Another approach is Simple Calculation – this is a much more involved process and is similar to how ROI is measured in B2C businesses. Businesses need to have a relatively sophisticated CRM system in place to use this model as it involves tracking leads based on what channel they were brought to you. The calculation is based on the marketing spend on each channel and the number of converted leads from that channel. You can then work out the cost per client. You can also work out the cost per lead by using the numbers from the other end of the funnel, before conversion, and the channel cost. This method gives easily reportable figures for the board and trackable metrics to understand the effectiveness of different channels. The challenges here come in being able to get all the figures that are needed. Are things recorded effectively across the business and will your sales team readily provide this information?

The final method is the Sales Funnel approach. This is about knowing where every lead is in the sales funnel and understanding which marketing techniques work best. What’s being tracked can include the number of prospects and how often they engage with your marketing channels, how many prospects turn into leads, how many leads end up in the sales pipeline, how many leads turn into clients and how much revenue is generated. Marketing automation is key here and businesses that use this method tend to be using systems like Pardot, Eloqua, Marketo or Hubspot as they allow tracking and measuring at every step of the sales funnel.

The final stumbling block is how to turn these measurements into meaningful ROI and present a business case for your marketing budget.
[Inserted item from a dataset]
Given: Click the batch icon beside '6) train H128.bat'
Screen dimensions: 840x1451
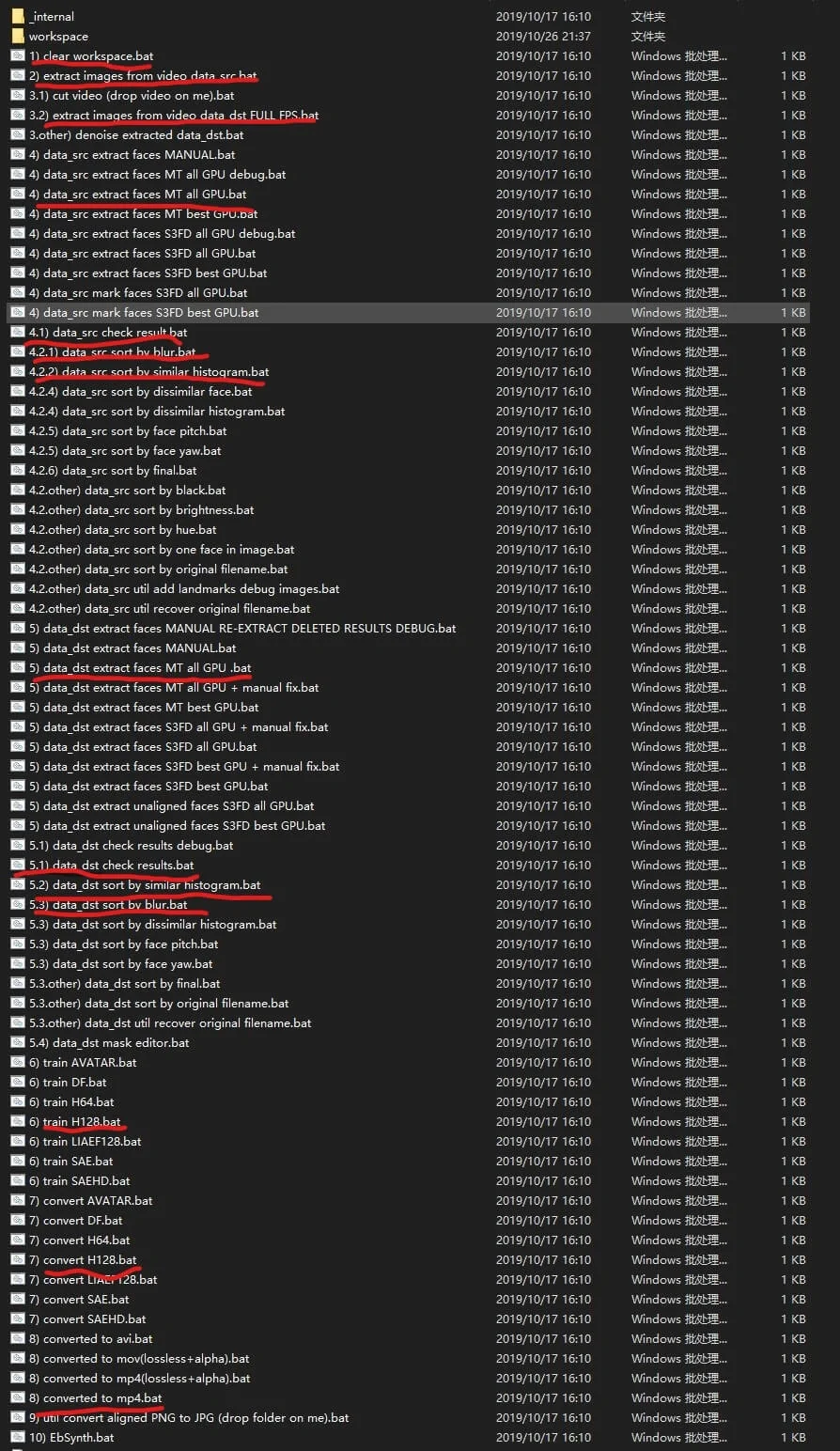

Simple, top level stats are the most impactful and these should then be supported by the finer detail from your measurement method. While as a marketing team you know that brand equity and website visitors, for example, are incredibly important for the business, having P&L responsibility means demonstrating how your business unit is feeding into the bottom line, so this is ultimately what all your measurement needs to boil down to. Closer collaboration with the board, business leaders and stakeholders is also key, as well as working effectively with sales teams. In this way marketing teams can form a solid understanding of business needs and adapt strategy in order to help drive revenue.

Measuring ROI in the B2B world is no easy feat, but with a seat on the board, CMOs need to step up their reporting and demonstrate their effectiveness within the business. Done well, reporting on ROI will inevitably lead to greater engagement from the board and therefore more flexibility when it comes to setting budgets. Choosing the right reporting method is key. A thorough analysis of the information that is available and the systems that are in place should be the starting point. In the most forward-thinking B2Bs we’re seeing an increase in demand for data analysts to help enhance the marketing information that is available. This has the dual benefit of assisting with reporting on (and increasing) ROI but also in understanding the customer and therefore ultimately being able to better meet their needs.